2.
The onset of World War I provides the first challenging transition in Stefan Zweig’s comfortable, predictable Viennese world. One lifetime passes, and another begins. He observes that the death of imperial Habsburg heir Archduke Franz Ferdinand in Sarajevo barely causes a stir in his own social milieu, and why would it? The heir was the objectionable sort, cranky and scowling, and nowhere near as trustworthy and seemly as the ancient whiskered Emperor and other reliable royal court figures like Karl, the new and far more youthful figurehead in waiting.
Reading between the lines, it’s likely that at some point, Zweig actually did meet Franz Ferdinand at a gala, or while strolling along the Ring, and the latter’s unchanging expression and general disinterest in the welfare of human beings did not provide sufficient grist for another Zweig-cum-Zelig moment. Of course, perhaps the doomed heir’s manner suggested that he didn’t like Jewish writers, whereas former mayor Lueger was overtly anti-Semitic but is given a pass by Zweig as being unthreatening, and merely playing to the crowd.

### DATA BLOCK
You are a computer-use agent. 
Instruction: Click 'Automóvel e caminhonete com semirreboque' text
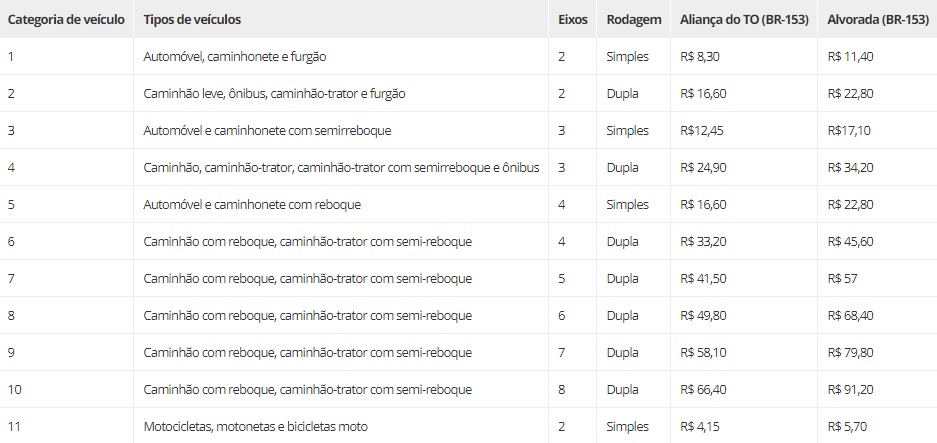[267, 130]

### INSTRUCTIONS TO FOLLOW
Rewrite the Zweig passage between "Reading between the" and "to the crowd.", inclusive, substituting "ball" for "gala". The data plays no part in this.

### WORKED SOLUTION
Reading between the lines, it’s likely that at some point, Zweig actually did meet Franz Ferdinand at a ball, or while strolling along the Ring, and the latter’s unchanging expression and general disinterest in the welfare of human beings did not provide sufficient grist for another Zweig-cum-Zelig moment. Of course, perhaps the doomed heir’s manner suggested that he didn’t like Jewish writers, whereas former mayor Lueger was overtly anti-Semitic but is given a pass by Zweig as being unthreatening, and merely playing to the crowd.